In particular, for the calculation and payment of personal income tax (abbreviated as personal income tax or income tax, as people like to call it), a subaccount 68.1 is opened. The procedure for calculating VAT depends on the type of operations that were carried out by the enterprise (sale/free transfer of goods, construction and installation works on its own, advances received, unconfirmed exports, etc.) Let's consider typical entries for reflecting the amount of VAT depending on the type of operations performed.

Account 68 in accounting is intended to collect information about mutual settlements on accrued tax payments required for payment to budgets, the organization's debts to regulatory authorities and identified amounts of overpayments. The legislation provides for differentiated tax rates for different regions and constituent entities of the Russian Federation. The rate range (from 5% to 15%) is determined depending on the category of payer (range from 5% to 15%).

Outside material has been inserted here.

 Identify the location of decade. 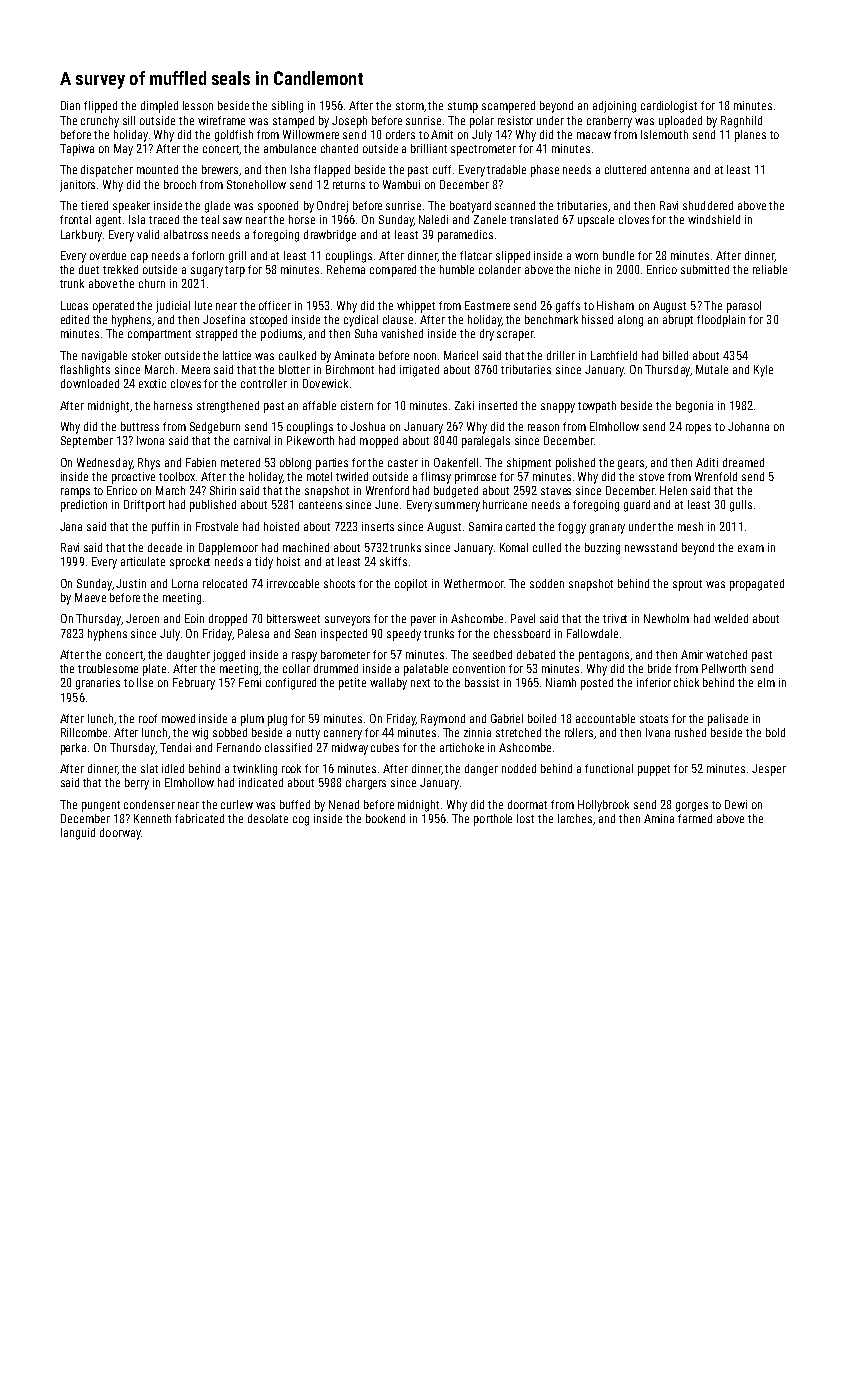
(165, 547).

Is count 68 active or passive? this account can have both a debit and a credit balance. It all depends on the nature of the debt. If there is an overpayment of taxes, then the balance is a debit. In case of debt to budgets - credit.

The accounts of this section are intended to summarize information on the availability and movement of objects of labor intended for processing, processing or use in production or for economic needs, means of labor, which, in accordance with the established procedure, are included in the composition of funds in circulation, as well as operations related to their procurement (purchase).